=== Given data ===

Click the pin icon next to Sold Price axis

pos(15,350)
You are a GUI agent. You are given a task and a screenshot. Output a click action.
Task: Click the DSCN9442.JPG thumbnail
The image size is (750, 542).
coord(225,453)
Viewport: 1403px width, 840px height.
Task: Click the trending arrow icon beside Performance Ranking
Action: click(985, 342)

===

§ Exercise requirements: Identify every line of the records above that contains the word "icon", and copy each such line in full. Case counts.

§ Exercise output:
Click the pin icon next to Sold Price axis
Task: Click the trending arrow icon beside Performance Ranking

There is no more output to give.